:: Excerpt ::
%%

Thursday 15 August 2013

August and the writer's thoughts turn ....... by Miriam Halahmy


"So where did summer go?" asked a poet friend on Facebook as August kicked in. I was at Lumb Bank, guest author on a writing retreat, and yes - it was raining hard.
Come August in England and dawn has gone dark and chill, leaves are clogging up the gutters and the flowers are fading in the patio pots. That's the thing about summer, by August its truly fading. I even wrote a poem about it one year.

Cheating on me

Here comes August
old prostitute
flowers faded in your red-dye hair.

You strut your green stuff
along days already crisp-edged
nights dark before ten.

All through parched June
classroom stiff with tired bodies
I dream of holidays

cheer myself hoarse at sports day
comfort the losers.
I wave my girl off to camp

and then it’s my turn.
August;
air laced with your carbon cocktail.

As we shave short the lawn
lock-up and head for the hills
the sun angle shifts.

In your see-through vest
you tease us, August;
long-limbed shadow of winter.

© Miriam Halahmy

How many writers feel like pumping out the great novel in August? Its not my best time to write, I have to admit. But if I write nothing then I feel even worse. And I’m not a big fan of the term ‘writer’s block’. It’s not that I always sit down at my desk ready to write and bang out 2000 words a day. It’s simply that I believe it is always possible to do a bit of writing, even if it isn’t the next chunk of the great work you had hoped for.

%%

:: What is required ::
Continue the blog post about writing in August, starting right after its final sentence. The material after this blog post is separate from it.

:: Dataset excerpt ::
%%

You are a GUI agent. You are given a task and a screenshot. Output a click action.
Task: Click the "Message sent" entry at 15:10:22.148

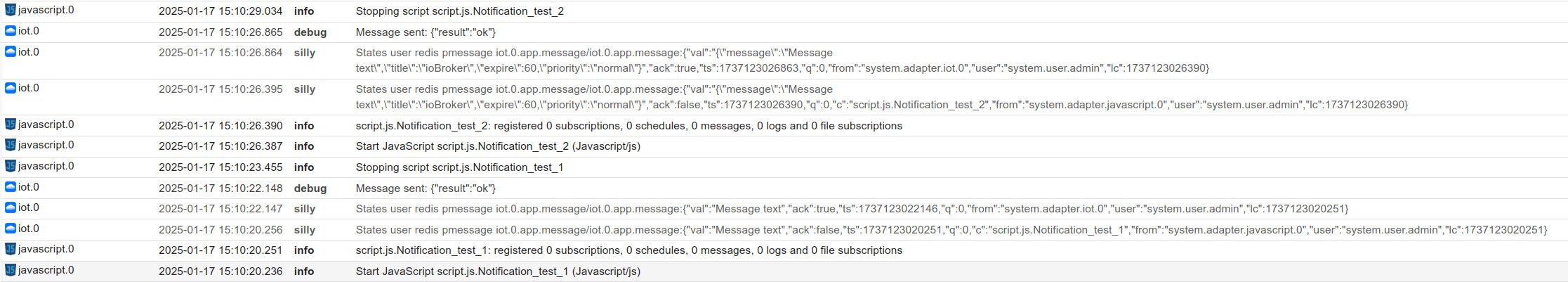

%%

:: Reply ::
But with the help of chocolate, all is not lost!
Writing this blog will be my writing for today. Some of the points below I used in a blog for Lorrie Porter's excellent blogsite last year. But somehow in August it all seems very apt to ponder it all again.

So if you are deep in August, fed up the summer is nearly over and don't feel much like writing, here are my Five Favourite Tips for rebooting the writing fervour :-

1. Write a word, write a sentence, write something. Write with thick felt tip – my latest craze is Sharpie pens – deface a large sheet of brown paper. Take a word from your manuscript and brainstorm it all over the page. Writing is the trigger. Not writing makes us feel frozen inside. We are all about words so have fun and just write some.
2. I know, I know...  writing a set of disconnected words won’t get Chapter 14 written and you are feeling anxious and under pressure and can’t I offer something better than Number 1?
Yes I can! Sit down and write for 30 minutes and then get up and walk away. That brief writing time will return your self esteem and unfreeze your writing muscle. Do 30 minutes every day in the leanest, most uninspiring, most shut, closed, tight periods when you feel blocked, and you will breathe new life into your writing. You will stand up and walk away feeling, “I’ve done it, I’ve done my writing for today and now I can load the washing, cook dinner or watch Daytime TV without feeling guilty.”

3. Ask questions. Whenever I am stuck in the middle of a novel and I just can’t seem to write the next 50 words, let alone 5000, I switch to Bold Deep Red and put up any question which comes to mind. I answer each question before I put up the next one. I’m not brainstorming questions for the sake of it. I’m letting questions take over and trigger writing which ultimately will get me unstuck, reveal where I’m headed next and get me back to writing in a linear flow.
Here are a few examples :
a) Why am I sitting here?
b) What has just happened?
c) Who is x or why or z?
d) What do I want to say, write, do here on this page, in this para, in this book?
e) What do I honestly think is going to happen next?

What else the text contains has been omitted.